Friday, January 9, 2009

ARTINFO.com review


Here is a little self-promotion...I got a nice review in Artinfo.com


BROOKLYN—David Kramer is Brooklyn’s answer to Richard Prince. Both artists rely on text and appropriated images, but while Prince borrows from joke books, and his work might be criticized for its cold indifference, Kramer’s musings are for the most part autobiographical and sincere. His kinder, gentler approach comes out of his idealized expectations of life, and his frequent disappointment.

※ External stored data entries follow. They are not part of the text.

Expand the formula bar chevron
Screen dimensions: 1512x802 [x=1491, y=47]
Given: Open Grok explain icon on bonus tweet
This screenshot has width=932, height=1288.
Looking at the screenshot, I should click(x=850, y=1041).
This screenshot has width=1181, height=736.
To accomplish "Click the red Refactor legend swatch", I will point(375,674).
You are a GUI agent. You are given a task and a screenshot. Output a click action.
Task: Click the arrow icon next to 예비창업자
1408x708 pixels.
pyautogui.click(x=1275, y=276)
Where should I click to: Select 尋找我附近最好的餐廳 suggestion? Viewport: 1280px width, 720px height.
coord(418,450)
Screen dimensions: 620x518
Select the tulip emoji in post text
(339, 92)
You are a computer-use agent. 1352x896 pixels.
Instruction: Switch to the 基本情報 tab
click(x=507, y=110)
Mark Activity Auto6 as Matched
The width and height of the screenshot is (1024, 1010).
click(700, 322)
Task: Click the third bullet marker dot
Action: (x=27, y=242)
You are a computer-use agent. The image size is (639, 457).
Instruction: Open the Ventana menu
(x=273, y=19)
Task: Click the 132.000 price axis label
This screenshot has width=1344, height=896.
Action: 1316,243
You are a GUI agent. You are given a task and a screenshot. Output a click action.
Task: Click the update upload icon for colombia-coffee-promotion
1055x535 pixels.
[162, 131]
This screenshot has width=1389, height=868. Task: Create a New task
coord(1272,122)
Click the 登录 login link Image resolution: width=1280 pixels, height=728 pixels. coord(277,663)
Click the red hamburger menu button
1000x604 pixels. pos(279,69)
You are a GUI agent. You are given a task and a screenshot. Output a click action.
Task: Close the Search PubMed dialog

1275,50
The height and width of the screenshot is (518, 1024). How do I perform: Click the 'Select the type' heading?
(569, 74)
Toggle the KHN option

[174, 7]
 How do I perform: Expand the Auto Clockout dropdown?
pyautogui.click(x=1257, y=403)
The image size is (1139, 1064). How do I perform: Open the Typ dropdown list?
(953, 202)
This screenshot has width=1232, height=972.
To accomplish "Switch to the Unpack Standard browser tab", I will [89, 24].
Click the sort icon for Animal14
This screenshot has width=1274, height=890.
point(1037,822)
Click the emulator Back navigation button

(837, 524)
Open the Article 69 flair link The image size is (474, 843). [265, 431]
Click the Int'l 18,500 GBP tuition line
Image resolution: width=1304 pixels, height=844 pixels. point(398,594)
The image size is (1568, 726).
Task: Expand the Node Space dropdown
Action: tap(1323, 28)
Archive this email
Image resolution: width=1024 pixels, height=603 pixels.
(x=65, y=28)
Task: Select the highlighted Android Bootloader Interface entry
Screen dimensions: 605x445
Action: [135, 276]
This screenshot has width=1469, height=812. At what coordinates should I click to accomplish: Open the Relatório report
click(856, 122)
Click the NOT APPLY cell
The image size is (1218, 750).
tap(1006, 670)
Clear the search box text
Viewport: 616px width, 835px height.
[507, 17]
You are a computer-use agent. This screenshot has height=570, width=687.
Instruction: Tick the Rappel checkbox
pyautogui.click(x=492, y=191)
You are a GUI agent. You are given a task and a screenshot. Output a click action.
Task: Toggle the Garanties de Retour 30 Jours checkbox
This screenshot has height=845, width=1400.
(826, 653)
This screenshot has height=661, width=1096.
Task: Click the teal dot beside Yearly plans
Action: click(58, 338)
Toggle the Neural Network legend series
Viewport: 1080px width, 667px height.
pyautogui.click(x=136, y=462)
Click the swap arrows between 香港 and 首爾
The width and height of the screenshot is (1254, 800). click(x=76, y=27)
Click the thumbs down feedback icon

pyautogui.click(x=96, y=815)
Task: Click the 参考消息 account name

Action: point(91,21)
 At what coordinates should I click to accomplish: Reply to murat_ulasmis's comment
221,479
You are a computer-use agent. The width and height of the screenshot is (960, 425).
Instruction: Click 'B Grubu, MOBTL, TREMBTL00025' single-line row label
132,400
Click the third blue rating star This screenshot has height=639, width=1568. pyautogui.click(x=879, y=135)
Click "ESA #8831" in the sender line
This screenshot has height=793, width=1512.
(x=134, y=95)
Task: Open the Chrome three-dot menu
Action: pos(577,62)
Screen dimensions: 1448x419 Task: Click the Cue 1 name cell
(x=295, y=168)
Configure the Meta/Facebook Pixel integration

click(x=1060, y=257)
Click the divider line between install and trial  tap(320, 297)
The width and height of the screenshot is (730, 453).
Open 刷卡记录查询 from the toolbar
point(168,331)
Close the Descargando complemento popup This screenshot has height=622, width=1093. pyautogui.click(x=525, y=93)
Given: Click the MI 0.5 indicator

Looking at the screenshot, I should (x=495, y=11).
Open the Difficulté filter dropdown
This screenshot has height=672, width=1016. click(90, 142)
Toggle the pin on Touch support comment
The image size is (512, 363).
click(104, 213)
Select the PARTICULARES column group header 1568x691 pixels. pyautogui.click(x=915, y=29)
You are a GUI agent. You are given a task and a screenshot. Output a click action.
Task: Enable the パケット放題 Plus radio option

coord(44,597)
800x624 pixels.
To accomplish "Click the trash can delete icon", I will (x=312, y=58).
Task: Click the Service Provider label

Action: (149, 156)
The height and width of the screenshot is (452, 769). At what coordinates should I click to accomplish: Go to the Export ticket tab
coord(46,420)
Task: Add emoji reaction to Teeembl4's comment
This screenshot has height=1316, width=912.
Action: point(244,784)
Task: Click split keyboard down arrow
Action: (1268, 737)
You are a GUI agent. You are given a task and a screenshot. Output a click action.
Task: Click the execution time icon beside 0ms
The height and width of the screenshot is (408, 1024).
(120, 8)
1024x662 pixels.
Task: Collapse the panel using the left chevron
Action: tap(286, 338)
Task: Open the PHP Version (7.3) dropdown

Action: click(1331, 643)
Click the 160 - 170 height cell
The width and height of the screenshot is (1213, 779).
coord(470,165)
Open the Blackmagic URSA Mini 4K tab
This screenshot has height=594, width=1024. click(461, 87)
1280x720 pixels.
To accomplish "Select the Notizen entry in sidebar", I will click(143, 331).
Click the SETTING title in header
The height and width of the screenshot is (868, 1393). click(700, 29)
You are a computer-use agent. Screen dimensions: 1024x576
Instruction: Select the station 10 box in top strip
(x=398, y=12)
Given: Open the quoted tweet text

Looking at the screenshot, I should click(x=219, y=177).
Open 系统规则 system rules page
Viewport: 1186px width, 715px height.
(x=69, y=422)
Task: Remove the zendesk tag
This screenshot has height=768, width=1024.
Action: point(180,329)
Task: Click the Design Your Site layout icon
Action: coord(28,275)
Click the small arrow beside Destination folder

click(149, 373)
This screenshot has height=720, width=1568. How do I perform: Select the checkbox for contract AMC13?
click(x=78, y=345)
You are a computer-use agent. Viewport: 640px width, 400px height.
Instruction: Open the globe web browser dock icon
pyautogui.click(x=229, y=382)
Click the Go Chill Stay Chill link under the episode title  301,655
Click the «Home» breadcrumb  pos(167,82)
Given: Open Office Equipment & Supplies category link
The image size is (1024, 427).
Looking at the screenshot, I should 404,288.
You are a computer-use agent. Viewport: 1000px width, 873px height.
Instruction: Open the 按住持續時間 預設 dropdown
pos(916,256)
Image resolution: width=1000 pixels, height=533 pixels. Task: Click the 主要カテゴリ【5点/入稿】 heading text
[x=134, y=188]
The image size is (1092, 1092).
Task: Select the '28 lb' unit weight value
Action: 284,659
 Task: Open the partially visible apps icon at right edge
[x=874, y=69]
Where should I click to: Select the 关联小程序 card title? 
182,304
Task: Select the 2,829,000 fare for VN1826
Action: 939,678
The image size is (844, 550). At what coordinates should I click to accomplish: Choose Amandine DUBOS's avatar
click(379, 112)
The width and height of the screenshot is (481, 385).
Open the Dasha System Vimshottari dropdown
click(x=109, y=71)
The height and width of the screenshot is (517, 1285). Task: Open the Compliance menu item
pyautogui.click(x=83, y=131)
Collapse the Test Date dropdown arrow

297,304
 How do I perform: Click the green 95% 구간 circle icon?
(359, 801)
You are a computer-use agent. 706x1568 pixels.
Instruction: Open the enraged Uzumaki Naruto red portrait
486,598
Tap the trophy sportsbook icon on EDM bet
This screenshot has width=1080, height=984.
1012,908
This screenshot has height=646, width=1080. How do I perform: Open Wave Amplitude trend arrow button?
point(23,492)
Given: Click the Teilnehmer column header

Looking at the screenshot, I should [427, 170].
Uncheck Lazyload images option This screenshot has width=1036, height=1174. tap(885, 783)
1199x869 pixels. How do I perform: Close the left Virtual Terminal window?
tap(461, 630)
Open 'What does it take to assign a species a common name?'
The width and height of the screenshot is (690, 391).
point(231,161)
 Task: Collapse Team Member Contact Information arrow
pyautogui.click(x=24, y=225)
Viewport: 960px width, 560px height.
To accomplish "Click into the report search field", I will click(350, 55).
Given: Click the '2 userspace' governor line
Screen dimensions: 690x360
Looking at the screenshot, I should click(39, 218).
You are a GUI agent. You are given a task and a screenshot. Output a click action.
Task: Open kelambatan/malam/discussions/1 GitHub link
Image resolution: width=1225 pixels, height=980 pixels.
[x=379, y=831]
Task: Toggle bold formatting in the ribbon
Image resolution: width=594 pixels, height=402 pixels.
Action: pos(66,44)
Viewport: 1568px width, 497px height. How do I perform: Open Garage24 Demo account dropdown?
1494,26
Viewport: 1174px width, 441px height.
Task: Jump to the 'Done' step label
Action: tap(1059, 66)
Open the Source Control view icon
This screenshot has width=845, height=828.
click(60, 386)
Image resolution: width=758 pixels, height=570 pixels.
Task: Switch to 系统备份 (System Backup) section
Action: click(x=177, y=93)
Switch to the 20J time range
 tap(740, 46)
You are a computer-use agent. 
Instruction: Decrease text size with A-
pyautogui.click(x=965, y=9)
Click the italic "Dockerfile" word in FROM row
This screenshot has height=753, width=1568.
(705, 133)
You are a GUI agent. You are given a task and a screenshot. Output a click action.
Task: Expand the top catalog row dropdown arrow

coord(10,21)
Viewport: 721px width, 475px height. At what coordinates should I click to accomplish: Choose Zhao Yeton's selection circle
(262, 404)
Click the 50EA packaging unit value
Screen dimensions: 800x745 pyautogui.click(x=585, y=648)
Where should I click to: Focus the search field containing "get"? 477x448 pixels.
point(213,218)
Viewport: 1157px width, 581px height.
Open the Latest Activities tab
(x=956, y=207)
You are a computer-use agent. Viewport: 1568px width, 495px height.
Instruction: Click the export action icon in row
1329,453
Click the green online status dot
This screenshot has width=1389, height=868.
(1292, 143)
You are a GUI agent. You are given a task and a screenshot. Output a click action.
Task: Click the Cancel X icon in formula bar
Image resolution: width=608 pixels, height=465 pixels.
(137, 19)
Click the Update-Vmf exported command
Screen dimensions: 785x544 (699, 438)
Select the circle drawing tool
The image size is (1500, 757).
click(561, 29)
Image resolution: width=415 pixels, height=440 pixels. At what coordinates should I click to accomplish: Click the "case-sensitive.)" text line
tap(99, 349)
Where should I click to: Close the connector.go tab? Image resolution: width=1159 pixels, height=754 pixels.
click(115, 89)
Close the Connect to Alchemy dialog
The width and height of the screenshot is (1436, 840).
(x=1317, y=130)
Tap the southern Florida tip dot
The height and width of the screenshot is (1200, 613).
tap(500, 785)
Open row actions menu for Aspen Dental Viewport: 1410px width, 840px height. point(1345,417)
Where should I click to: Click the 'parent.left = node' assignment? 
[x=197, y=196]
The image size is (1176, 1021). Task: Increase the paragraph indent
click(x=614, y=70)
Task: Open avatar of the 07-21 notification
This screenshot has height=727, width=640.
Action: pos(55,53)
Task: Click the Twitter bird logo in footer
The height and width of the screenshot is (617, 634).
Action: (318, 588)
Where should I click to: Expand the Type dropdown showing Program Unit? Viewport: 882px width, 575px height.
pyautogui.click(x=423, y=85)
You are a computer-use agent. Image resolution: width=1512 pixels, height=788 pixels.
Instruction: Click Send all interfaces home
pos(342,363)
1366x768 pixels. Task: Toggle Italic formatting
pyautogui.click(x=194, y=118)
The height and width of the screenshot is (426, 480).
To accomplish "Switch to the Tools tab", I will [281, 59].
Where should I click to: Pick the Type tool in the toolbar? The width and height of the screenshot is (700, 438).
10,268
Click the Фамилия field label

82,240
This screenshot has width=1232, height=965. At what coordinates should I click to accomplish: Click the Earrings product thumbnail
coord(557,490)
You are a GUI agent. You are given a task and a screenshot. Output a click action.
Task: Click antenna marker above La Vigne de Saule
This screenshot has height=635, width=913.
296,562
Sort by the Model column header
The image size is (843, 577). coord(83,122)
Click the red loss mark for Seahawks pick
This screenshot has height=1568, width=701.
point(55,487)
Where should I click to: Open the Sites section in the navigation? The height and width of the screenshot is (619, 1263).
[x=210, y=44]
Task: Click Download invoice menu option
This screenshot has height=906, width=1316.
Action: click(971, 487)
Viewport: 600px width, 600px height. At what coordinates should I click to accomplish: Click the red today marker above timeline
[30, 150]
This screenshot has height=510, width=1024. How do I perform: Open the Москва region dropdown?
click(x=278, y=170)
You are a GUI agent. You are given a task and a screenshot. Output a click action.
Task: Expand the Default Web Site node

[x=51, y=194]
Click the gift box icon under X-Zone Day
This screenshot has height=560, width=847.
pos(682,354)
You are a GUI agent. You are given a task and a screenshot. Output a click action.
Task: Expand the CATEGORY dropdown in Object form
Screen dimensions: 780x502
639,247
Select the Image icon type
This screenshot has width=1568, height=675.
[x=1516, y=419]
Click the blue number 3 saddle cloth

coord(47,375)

For “Snake Oil,” his current exhibition at Pierogi in Brooklyn, Kramer exhibits a series of framed works on paper and a large sculptural diptych, all of which were created during a recent residence at Yaddo. Included are text-only paintings featuring rainbow hues and blobs of color blocking out passages. In Untitled (Retrospective), Kramer cites a conversation he had with another artist about the 2007 Richard Serra retrospective at the Museum of Modern Art, without mentioning it by name. The other artist comes to the conclusion that with all of the power and influence a museum like MoMA has, it could do something more practical to help people than mount such grandiose exhibitions. Other works juxtapose personal anecdotes with imagery from magazine advertisements, seemingly anonymous and banal illustrations that could have been taken from 1970s greeting cards.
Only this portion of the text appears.